• [PASSAGE GIVEN]:
┄┄┄┄┄┄┄┄┄┄┄┄┄┄┄┄┄┄┄┄
TiSA is negotiated through the World Trade Organisation’s structure. It is not a comprehensive agreement, but a deal between those of its members willing to participate, which is at present 23, of which one is the EU representing its 28 members. The UK has been an eager participant through the EU, and will presumably join in its own right if the deal is not finished before Brexit. After 21 rounds, TiSA was practically concluded before President Trump’s election brought it to a juddering halt. It covers legal services.

I have written often about TTIP. If concluded, it will probably leave legal service details to be concluded between the regulatory authorities on each side after the deal is signed. The most significant impact for lawyers may be if the EU manages to obtain US agreement to a new investment court to deal with investor-state dispute settlement, currently delivered through private arbitration. If so, the new court will be well on its way to international acceptance, and may indeed be a model inserted into our own Brexit deal with the EU.

The second item of interest on international trade in legal services comes from Africa. I have just returned from a conference funded by the International Bar Association to help lawyers face the consequences of globalisation. The first in the series was held in Zimbabwe last year, and the more recent event was held in Nairobi for the five countries which make up the East Africa Law Society. There were nearly 100 participants from Kenya, Uganda, Tanzania, Rwanda and Burundi, eager to maximise their cross-border practices.

East Africa provides an interesting counter-example to our current Brexit drama. While the UK is desperately trying to pull out of the EU, the five East African countries are doing their best to build their own mini-EU in their own part of Africa, with the same pillars: a single market, a customs union, a monetary union and even a political federation. It is called the East African Community.

Under it, a mutual recognition agreement has been drawn up between the competent authorities in the five countries, aiming to establish the conditions under which a lawyer registered in one country will have his or her qualifications recognised in another, so as to be able to practise in that other country. It is a movement towards our own EU lawyers’ directives. The lawyers at the conference were interested to hear how the EU regime works.

Most of the conference was devoted to methods of how African firms can work with the giant international firms (for instance, by forming networks, joint ventures, or vereins), or how to ensure that African lawyers participate more in work related to their own country. Most African arbitrations fly straight out of the country, to be dealt with by foreign lawyers in centres such as London or Paris in accordance with foreign law. So one of the sessions dealt with the importance of the choice of local law for dispute settlement, and the choice of African arbitration centres such as those in Kigali or Nairobi.

Somehow I suspect that the cruise liner will not even slow down, whatever the current rhetoric.
┄┄┄┄┄┄┄┄┄┄┄┄┄┄┄┄┄┄┄┄
• [DATA EXTRACT]:
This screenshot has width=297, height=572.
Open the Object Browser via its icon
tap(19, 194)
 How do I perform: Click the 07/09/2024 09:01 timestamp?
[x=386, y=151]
┄┄┄┄┄┄┄┄┄┄┄┄┄┄┄┄┄┄┄┄
• [WRITTEN PROBLEM]: According to the passage on international trade in legal services, which four pillars does the East African Community share with the EU?

• [TASK OUTPUT]: A single market, a customs union, a monetary union and a political federation.